VR helps quantify lung damage in COVID-19 patients

2020 12 15 00 57 6705 Ct Lung Damage Covid 19 400

Virtual reality (VR) software can be used to quantify lung damage on the CT exams of COVID-19 patients, potentially helping to guide patient management, according to research presented at this week's virtual Chest 2021 meeting.

Researchers from George Washington University utilized VR software to retrospectively evaluate the CT exams of 27 patients who had been admitted at their institution for COVID-19 over a three-month period last year. They found that those who died had significantly higher volume of infected lung tissue than those who survived.

"Our findings suggest virtual reality is a promising tool for high-resolution evaluation and volumetric analysis of lung injury caused by the 2019 novel coronavirus," said presenter Dr. Keith Mortman, chief of thoracic surgery at George Washington University Hospital.

In their single-center study, the researchers sought to determine the correlation between VR-based quantitative lung damage assessments with patient outcomes -- either discharge or death. They also assessed the correlation of laboratory values at admission with these outcomes in the study, which included 27 consecutive patients admitted with SARS-CoV-2 between March to May 2020 and who had received chest CT scans.

All five lobes of the lung were involved in the majority of these patients. Of the 27 patients, 19 were successfully discharged from the hospital

CT scans were performed on these patients at a median of three days from the onset of symptoms. After generating 360-degree VR scans from each CT exam using VR visualization software (Surgical Theater), the researchers then performed volumetric analysis to calculate lung volume data.

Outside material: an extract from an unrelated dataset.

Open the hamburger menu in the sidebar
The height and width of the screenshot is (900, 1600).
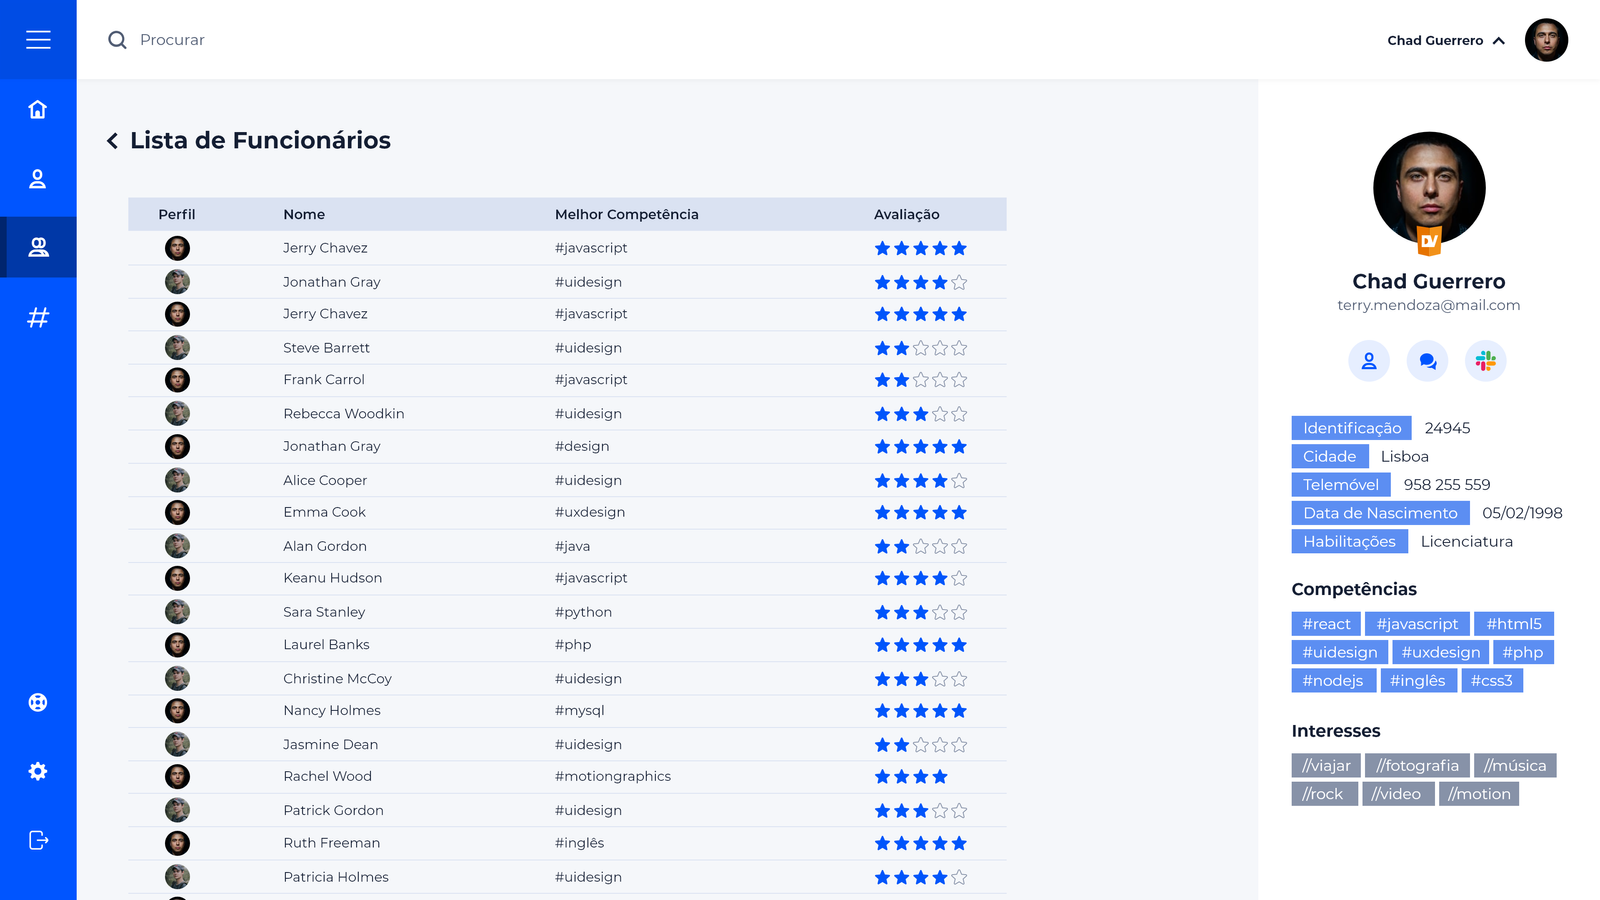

The percentage of diseased tissue was determined by comparing the disease volume with the overall lung volume, normalized for body surface area. The authors were blinded to both clinical and laboratory data during image segmentation.

These results -- along with laboratory data at patient admission -- were then compared with the patient outcomes.

Although there wasn't a significant correlation between the extent of lung infection and outcomes, there was a statistically significant difference in the volume of infected lung tissue between those who survived and those who didn't. This significant difference was also evident when the infected lung volume was normalized to the patient's body surface area.

Impact of infected lung volume on outcomes of COVID-19 patients
  Patients who were discharged Patients who died
  Mean/median Mean/median
Infected lung volume (cm3) 346.32/257.58 597.72/628.55
Infected lung volume/body surface area (cm3/m2) 172.26/106.85 304.32/379.67
*Both differences were statistically significant (p = 0.0112 and 0.0133, respectively)

In other findings, the researchers observed significantly elevated blood urea nitrogen (BUN), creatine, and ferritin in patients with a greater percentage of infected lung tissue and the percentage of infected lung tissue normalized to body surface area. In addition, patients with significantly elevated levels of ferritin, glucose, D-dimer, and Interleukin-6 (IL-6), and prothrombin international normalized ratio (INR) were more likely to succumb to the virus.

"To our knowledge, this is the first report of utilization of virtual reality for depicting and quantifying lung injury caused by SARS-CoV-2," Mortman said. "Virtual reality enabled us to better visualize the infected lungs using an immersive 360-degree model."

The researchers also noted that this type of VR analysis could be utilized to establish postinfection baseline results and guide further management of COVID-19 patients.